Reproduce verbatim the part of the data that begins with the line containing "The height and width of the screenshot is (434, 756)." and continues through the end of the data, including both ends.

• • • •

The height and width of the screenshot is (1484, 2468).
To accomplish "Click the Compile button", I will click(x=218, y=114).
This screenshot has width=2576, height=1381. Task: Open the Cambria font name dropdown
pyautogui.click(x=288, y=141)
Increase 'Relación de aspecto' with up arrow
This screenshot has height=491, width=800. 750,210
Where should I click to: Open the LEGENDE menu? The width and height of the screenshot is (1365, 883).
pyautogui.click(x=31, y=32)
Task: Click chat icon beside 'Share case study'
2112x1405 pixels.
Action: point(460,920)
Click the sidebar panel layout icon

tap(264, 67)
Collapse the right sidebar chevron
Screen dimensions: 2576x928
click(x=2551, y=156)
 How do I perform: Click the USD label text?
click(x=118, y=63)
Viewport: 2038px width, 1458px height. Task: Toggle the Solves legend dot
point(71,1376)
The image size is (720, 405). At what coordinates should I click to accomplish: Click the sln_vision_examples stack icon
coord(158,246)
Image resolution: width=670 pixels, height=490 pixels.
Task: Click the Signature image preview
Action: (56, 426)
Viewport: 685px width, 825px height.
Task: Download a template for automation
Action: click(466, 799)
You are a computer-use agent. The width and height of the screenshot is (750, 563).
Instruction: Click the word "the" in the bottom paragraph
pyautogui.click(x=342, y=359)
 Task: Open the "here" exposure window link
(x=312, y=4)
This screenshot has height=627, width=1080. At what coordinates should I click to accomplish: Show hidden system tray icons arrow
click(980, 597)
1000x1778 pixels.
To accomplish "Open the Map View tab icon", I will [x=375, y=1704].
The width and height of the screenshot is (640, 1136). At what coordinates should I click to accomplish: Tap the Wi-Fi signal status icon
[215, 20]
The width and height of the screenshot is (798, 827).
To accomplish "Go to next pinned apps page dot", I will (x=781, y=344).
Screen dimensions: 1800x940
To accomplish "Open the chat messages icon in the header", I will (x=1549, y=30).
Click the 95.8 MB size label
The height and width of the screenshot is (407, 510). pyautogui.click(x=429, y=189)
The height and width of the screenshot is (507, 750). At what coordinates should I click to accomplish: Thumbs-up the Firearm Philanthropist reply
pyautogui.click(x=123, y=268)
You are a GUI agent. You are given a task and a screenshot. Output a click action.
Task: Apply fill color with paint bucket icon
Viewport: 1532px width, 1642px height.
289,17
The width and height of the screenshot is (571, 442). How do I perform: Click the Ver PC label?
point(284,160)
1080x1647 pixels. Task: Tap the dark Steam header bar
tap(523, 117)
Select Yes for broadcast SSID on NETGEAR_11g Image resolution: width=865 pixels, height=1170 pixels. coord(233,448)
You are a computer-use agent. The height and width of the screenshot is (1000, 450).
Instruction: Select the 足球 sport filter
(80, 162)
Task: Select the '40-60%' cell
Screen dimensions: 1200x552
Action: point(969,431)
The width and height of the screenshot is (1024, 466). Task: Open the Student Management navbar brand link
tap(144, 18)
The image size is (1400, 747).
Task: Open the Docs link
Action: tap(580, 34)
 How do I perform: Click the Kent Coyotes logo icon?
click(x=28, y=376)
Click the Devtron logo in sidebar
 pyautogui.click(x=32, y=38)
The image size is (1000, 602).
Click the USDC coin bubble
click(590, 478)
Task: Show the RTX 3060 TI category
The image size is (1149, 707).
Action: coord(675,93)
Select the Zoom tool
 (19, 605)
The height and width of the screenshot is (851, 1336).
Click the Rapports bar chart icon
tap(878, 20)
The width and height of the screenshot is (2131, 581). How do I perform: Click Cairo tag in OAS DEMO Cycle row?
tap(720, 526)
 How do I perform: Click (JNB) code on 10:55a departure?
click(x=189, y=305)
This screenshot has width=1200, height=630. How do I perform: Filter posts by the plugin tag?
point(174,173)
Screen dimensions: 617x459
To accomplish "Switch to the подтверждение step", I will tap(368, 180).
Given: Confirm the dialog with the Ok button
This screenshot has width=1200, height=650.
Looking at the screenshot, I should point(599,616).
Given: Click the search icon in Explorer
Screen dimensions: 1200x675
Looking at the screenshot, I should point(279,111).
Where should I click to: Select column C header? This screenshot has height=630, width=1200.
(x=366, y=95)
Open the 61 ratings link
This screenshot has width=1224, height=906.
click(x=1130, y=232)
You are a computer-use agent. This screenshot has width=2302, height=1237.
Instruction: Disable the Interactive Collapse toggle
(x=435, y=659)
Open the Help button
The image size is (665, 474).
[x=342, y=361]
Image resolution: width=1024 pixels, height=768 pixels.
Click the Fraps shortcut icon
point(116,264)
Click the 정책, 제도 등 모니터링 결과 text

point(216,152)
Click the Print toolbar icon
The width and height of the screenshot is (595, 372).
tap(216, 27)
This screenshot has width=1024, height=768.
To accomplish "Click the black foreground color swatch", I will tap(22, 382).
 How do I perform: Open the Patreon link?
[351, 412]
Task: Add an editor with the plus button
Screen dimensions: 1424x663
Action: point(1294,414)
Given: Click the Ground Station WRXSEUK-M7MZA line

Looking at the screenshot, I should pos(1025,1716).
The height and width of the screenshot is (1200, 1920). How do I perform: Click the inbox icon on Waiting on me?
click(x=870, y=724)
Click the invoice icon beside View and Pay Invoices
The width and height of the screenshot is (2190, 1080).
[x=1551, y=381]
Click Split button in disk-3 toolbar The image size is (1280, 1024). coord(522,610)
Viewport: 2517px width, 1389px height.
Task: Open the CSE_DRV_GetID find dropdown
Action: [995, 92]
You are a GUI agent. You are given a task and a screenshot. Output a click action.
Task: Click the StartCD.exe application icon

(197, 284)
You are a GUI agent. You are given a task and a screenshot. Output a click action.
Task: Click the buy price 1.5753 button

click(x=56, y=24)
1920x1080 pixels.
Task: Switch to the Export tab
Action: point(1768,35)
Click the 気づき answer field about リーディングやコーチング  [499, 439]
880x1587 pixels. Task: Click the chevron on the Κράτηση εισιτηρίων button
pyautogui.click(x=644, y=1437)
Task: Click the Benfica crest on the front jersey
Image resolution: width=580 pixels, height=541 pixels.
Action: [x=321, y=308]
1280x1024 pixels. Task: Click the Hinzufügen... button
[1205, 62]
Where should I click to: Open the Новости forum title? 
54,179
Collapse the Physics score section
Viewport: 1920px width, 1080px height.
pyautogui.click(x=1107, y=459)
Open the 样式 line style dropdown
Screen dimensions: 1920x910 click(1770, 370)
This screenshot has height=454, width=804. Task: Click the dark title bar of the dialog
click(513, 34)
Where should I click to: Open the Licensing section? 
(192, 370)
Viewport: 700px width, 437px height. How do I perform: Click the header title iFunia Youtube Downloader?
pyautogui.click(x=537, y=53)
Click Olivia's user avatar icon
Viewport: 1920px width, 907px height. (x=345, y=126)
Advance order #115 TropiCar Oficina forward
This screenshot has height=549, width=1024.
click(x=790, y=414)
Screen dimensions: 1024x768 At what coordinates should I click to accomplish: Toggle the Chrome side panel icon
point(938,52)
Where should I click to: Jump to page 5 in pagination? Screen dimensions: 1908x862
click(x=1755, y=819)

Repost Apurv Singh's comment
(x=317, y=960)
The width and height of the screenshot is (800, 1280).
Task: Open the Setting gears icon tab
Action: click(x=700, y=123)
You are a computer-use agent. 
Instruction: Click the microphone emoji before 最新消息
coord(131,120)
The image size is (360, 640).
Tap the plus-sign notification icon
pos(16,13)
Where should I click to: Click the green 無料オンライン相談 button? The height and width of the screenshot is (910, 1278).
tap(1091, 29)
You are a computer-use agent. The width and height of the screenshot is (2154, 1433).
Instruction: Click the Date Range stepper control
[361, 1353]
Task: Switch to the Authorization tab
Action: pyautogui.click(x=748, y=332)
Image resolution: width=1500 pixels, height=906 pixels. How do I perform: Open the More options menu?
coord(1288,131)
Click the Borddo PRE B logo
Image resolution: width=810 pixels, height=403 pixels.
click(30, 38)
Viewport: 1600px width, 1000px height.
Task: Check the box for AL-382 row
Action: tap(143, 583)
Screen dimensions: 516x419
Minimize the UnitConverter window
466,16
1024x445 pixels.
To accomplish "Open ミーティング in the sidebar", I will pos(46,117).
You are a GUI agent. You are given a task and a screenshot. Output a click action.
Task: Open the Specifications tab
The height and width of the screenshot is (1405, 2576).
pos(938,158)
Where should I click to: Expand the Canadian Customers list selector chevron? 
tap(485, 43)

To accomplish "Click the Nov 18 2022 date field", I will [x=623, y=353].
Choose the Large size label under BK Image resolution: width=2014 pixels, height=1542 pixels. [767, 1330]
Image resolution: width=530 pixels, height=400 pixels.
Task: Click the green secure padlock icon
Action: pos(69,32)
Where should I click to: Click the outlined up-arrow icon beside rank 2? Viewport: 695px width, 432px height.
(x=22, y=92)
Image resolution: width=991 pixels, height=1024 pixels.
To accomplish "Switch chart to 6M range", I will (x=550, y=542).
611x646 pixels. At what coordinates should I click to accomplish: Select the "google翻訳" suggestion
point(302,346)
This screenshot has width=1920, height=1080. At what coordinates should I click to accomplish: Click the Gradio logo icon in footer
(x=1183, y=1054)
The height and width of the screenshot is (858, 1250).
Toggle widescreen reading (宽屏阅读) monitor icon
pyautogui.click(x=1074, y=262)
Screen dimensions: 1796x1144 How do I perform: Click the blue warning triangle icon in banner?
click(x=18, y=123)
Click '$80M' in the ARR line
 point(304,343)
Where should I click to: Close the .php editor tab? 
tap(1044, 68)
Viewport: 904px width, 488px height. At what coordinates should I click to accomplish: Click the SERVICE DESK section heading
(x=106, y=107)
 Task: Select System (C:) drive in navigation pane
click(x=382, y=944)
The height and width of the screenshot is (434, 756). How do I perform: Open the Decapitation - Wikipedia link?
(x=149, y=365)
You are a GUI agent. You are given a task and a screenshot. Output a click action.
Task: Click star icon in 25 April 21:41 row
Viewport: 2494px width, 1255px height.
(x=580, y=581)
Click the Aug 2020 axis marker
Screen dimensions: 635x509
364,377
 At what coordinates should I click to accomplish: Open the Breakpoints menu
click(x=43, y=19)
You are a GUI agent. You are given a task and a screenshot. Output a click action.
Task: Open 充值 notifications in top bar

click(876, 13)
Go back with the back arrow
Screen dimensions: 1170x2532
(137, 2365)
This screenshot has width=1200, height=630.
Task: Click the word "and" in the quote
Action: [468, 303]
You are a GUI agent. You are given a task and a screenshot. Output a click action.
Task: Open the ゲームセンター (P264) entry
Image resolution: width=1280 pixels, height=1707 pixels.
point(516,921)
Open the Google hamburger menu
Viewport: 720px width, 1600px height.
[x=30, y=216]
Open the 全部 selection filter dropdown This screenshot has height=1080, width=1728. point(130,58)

• • • •

# Correct response
The height and width of the screenshot is (434, 756). How do I perform: Open the Decapitation - Wikipedia link?
(x=149, y=365)
You are a GUI agent. You are given a task and a screenshot. Output a click action.
Task: Click star icon in 25 April 21:41 row
Viewport: 2494px width, 1255px height.
(x=580, y=581)
Click the Aug 2020 axis marker
Screen dimensions: 635x509
364,377
 At what coordinates should I click to accomplish: Open the Breakpoints menu
click(x=43, y=19)
You are a GUI agent. You are given a task and a screenshot. Output a click action.
Task: Open 充值 notifications in top bar

click(876, 13)
Go back with the back arrow
Screen dimensions: 1170x2532
(137, 2365)
This screenshot has width=1200, height=630.
Task: Click the word "and" in the quote
Action: [468, 303]
You are a GUI agent. You are given a task and a screenshot. Output a click action.
Task: Open the ゲームセンター (P264) entry
Image resolution: width=1280 pixels, height=1707 pixels.
point(516,921)
Open the Google hamburger menu
Viewport: 720px width, 1600px height.
[x=30, y=216]
Open the 全部 selection filter dropdown This screenshot has height=1080, width=1728. point(130,58)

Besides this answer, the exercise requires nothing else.